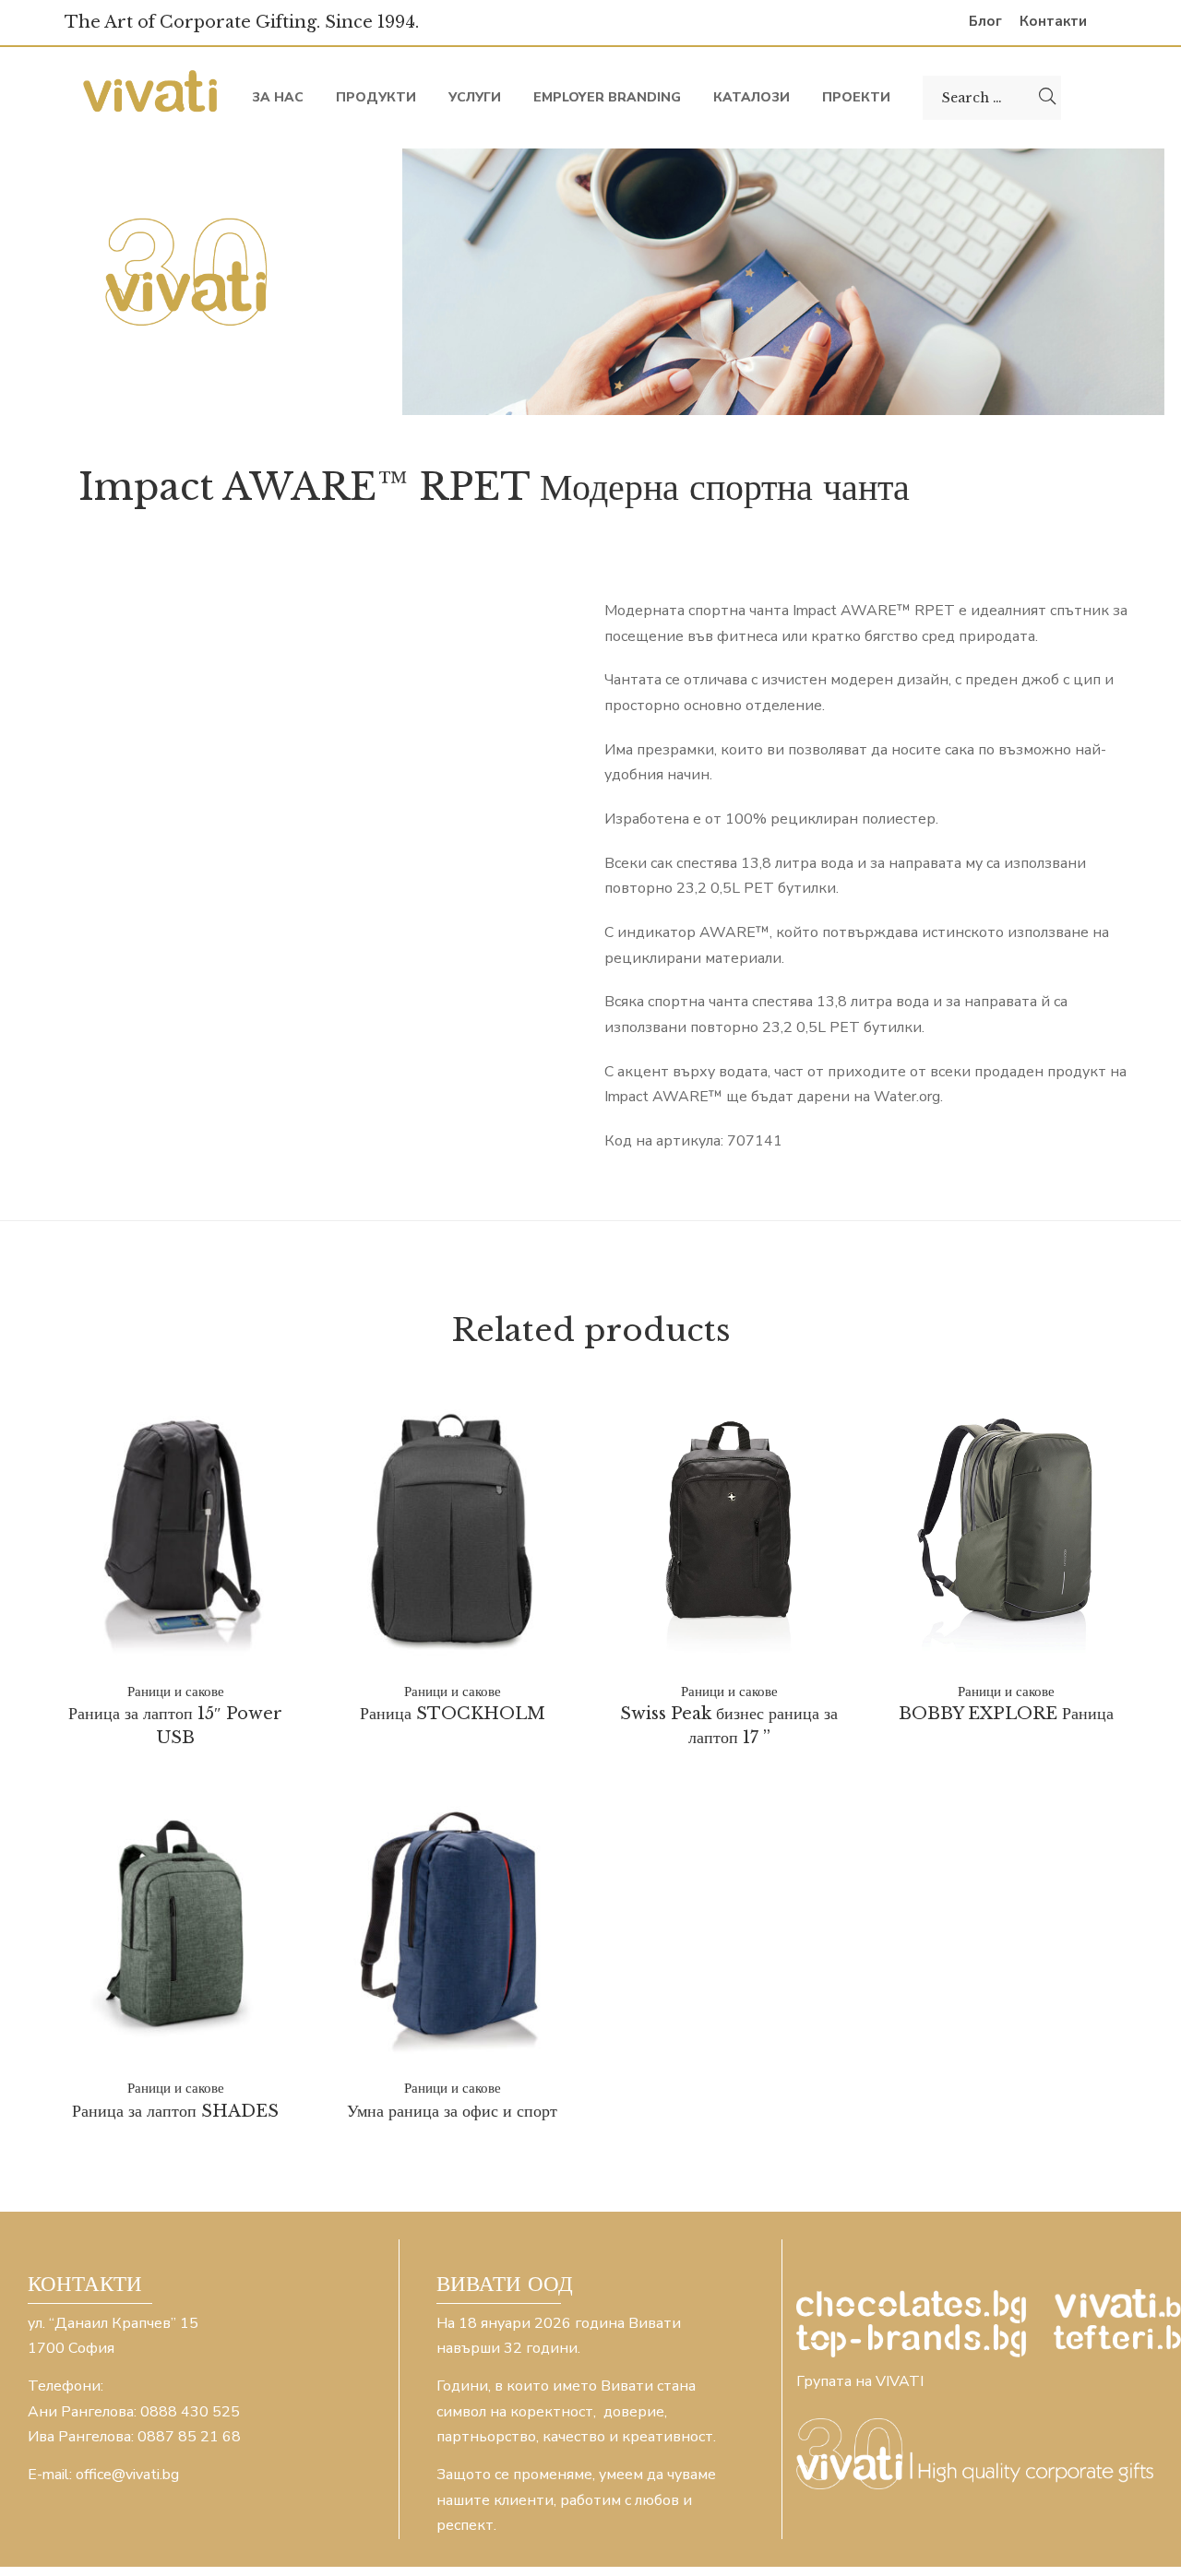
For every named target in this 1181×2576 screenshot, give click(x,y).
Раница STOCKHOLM (452, 1713)
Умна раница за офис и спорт (452, 2111)
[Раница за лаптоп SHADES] (175, 1930)
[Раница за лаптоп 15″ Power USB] (175, 1533)
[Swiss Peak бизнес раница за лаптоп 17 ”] (728, 1533)
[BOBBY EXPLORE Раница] (1005, 1533)
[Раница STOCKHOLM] (452, 1533)
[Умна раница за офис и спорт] (452, 1930)
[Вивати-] (152, 97)
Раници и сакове (175, 1691)
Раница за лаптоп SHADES (175, 2111)
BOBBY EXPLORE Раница (1006, 1713)
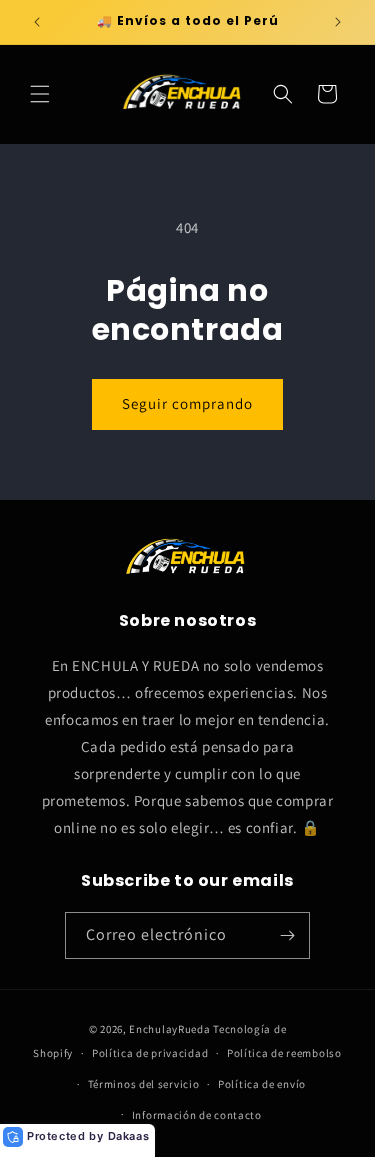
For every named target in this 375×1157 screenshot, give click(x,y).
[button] (40, 94)
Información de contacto (197, 1115)
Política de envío (262, 1084)
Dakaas (129, 1136)
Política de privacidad (150, 1053)
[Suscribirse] (287, 935)
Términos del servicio (144, 1084)
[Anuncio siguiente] (338, 22)
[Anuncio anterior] (37, 22)
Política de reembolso (284, 1053)
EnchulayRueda (169, 1029)
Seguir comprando (187, 403)
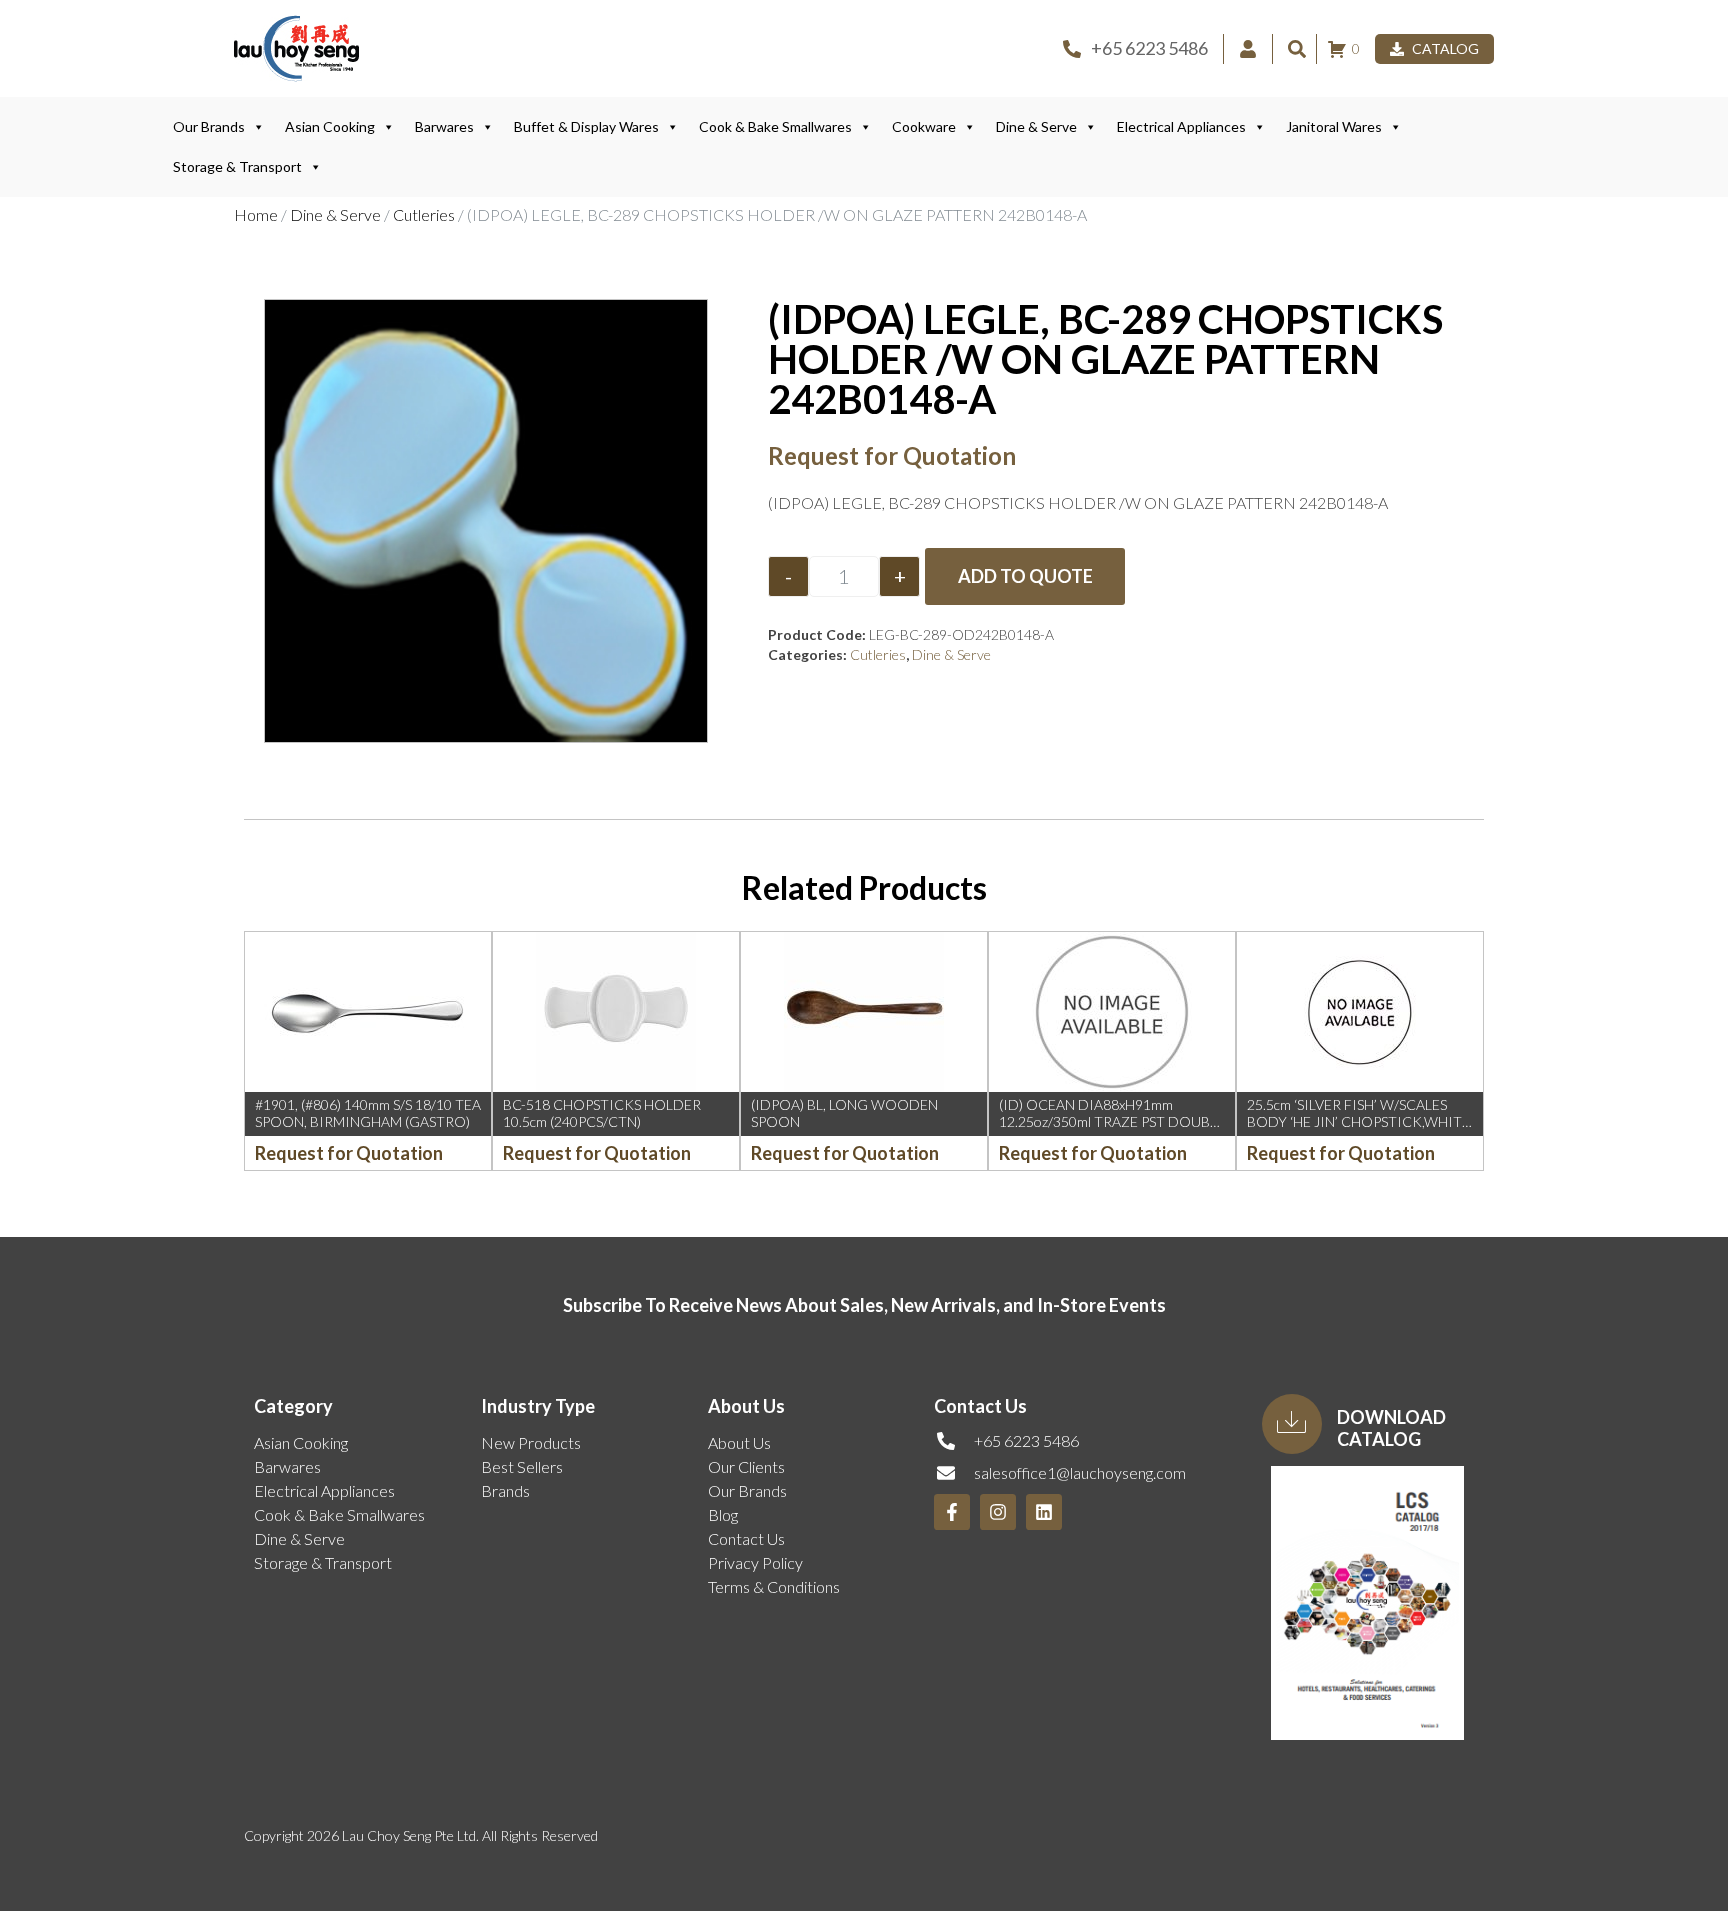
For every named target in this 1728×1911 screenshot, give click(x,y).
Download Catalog (1391, 1428)
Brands (505, 1490)
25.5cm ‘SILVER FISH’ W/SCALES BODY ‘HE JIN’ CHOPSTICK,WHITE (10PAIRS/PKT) (1358, 1121)
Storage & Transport (237, 166)
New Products (531, 1442)
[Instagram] (998, 1512)
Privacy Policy (755, 1562)
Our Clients (746, 1466)
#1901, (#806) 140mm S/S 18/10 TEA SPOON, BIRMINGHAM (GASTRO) (368, 1113)
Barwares (444, 126)
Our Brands (209, 126)
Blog (723, 1514)
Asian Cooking (330, 126)
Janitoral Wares (1334, 126)
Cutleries (424, 214)
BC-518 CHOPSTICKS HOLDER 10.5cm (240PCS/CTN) (602, 1113)
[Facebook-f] (952, 1512)
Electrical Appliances (1181, 126)
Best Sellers (522, 1466)
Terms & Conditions (774, 1586)
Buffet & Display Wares (586, 126)
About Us (739, 1442)
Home (256, 214)
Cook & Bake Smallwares (775, 126)
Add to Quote (1025, 576)
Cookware (924, 126)
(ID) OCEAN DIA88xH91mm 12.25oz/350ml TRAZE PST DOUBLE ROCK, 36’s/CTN (1112, 1121)
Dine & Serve (1036, 126)
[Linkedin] (1044, 1512)
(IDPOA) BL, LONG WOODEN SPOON (844, 1113)
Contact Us (746, 1538)
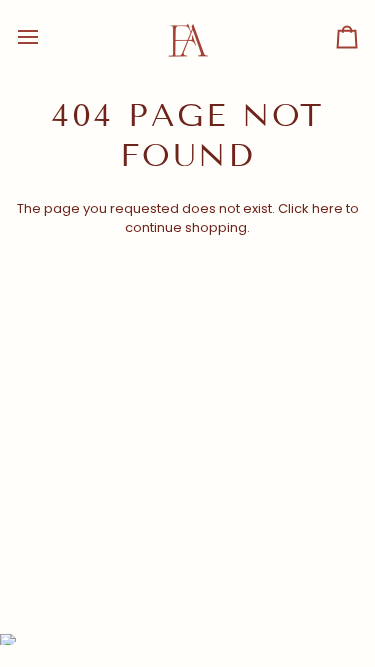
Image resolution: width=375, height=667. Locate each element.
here (327, 208)
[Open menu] (46, 36)
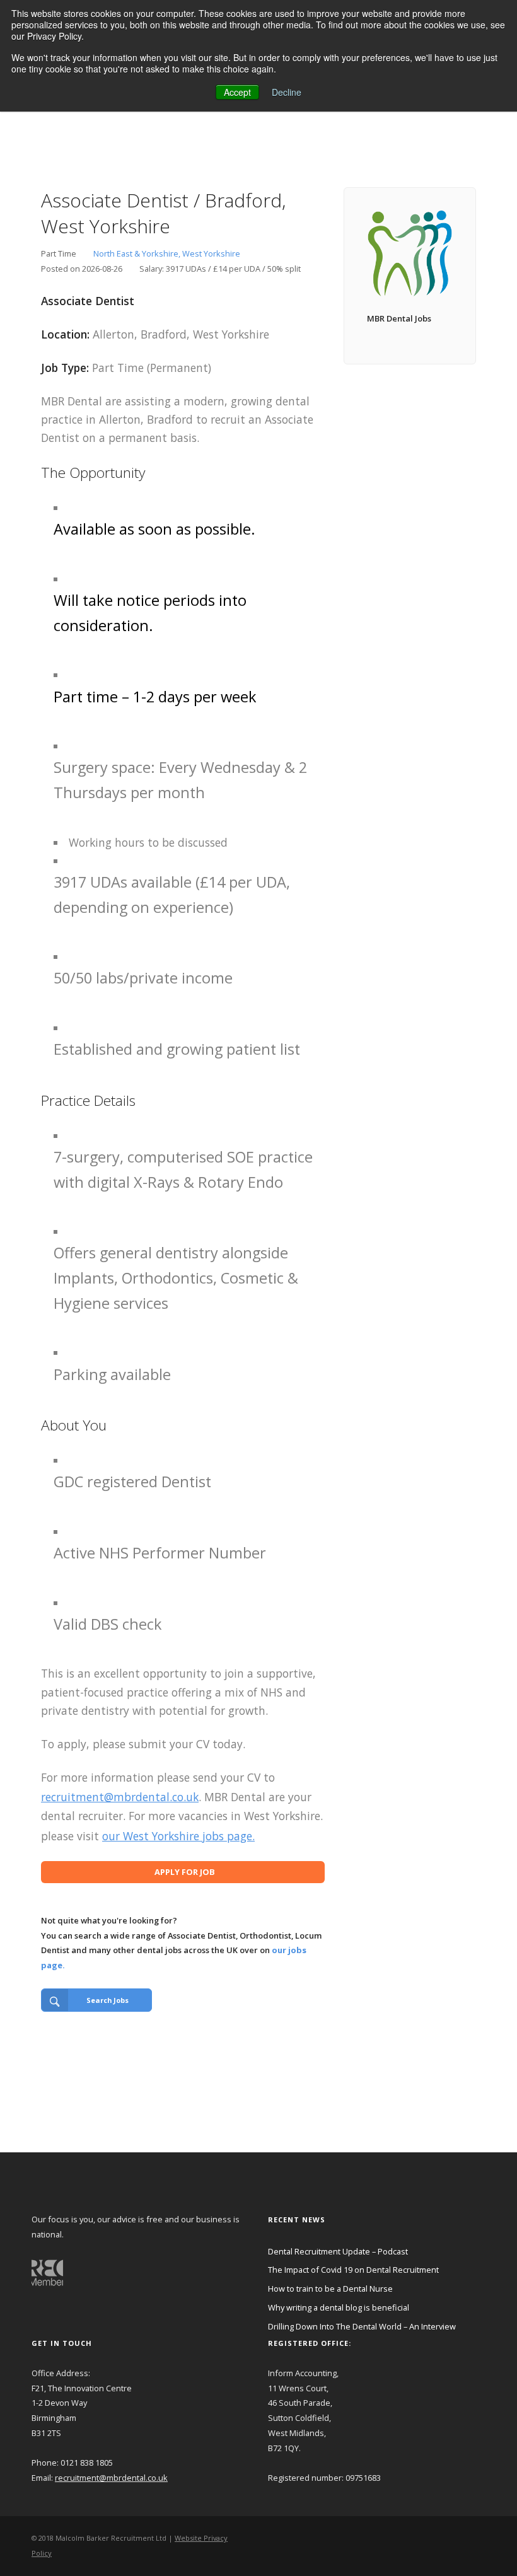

• _EXERCISE DESCRIPTION_:
Pictures do not belong in the answer. Return the lines above starting at the one with "Умна раница за офис и спорт (452, 2111)" and ending at the one with "Cutleries (424, 214)", both kept, exactly.

• _ANSWER TO THIS EXERCISE_:
Умна раница за офис и спорт (452, 2111)
[Раница за лаптоп SHADES] (175, 1930)
[Раница за лаптоп 15″ Power USB] (175, 1533)
[Swiss Peak бизнес раница за лаптоп 17 ”] (728, 1533)
[BOBBY EXPLORE Раница] (1005, 1533)
[Раница STOCKHOLM] (452, 1533)
[Умна раница за офис и спорт] (452, 1930)
[Вивати-] (152, 97)
Раници и сакове (175, 1691)
Раница за лаптоп SHADES (175, 2111)
BOBBY EXPLORE Раница (1006, 1713)
For every named target in this 375×1157 screenshot, give click(x,y).
[button] (40, 94)
Información de contacto (197, 1115)
Política de envío (262, 1084)
Dakaas (129, 1136)
Política de privacidad (150, 1053)
[Suscribirse] (287, 935)
Términos del servicio (144, 1084)
[Anuncio siguiente] (338, 22)
[Anuncio anterior] (37, 22)
Política de reembolso (284, 1053)
EnchulayRueda (169, 1029)
Seguir comprando (187, 403)
For every named target in this 1728×1911 screenshot, give click(x,y).
Download Catalog (1391, 1428)
Brands (505, 1490)
25.5cm ‘SILVER FISH’ W/SCALES BODY ‘HE JIN’ CHOPSTICK,WHITE (10PAIRS/PKT) (1358, 1121)
Storage & Transport (237, 166)
New Products (531, 1442)
[Instagram] (998, 1512)
Privacy Policy (755, 1562)
Our Clients (746, 1466)
#1901, (#806) 140mm S/S 18/10 TEA SPOON, BIRMINGHAM (GASTRO) (368, 1113)
Barwares (444, 126)
Our Brands (209, 126)
Blog (723, 1514)
Asian Cooking (330, 126)
Janitoral Wares (1334, 126)
Cutleries (424, 214)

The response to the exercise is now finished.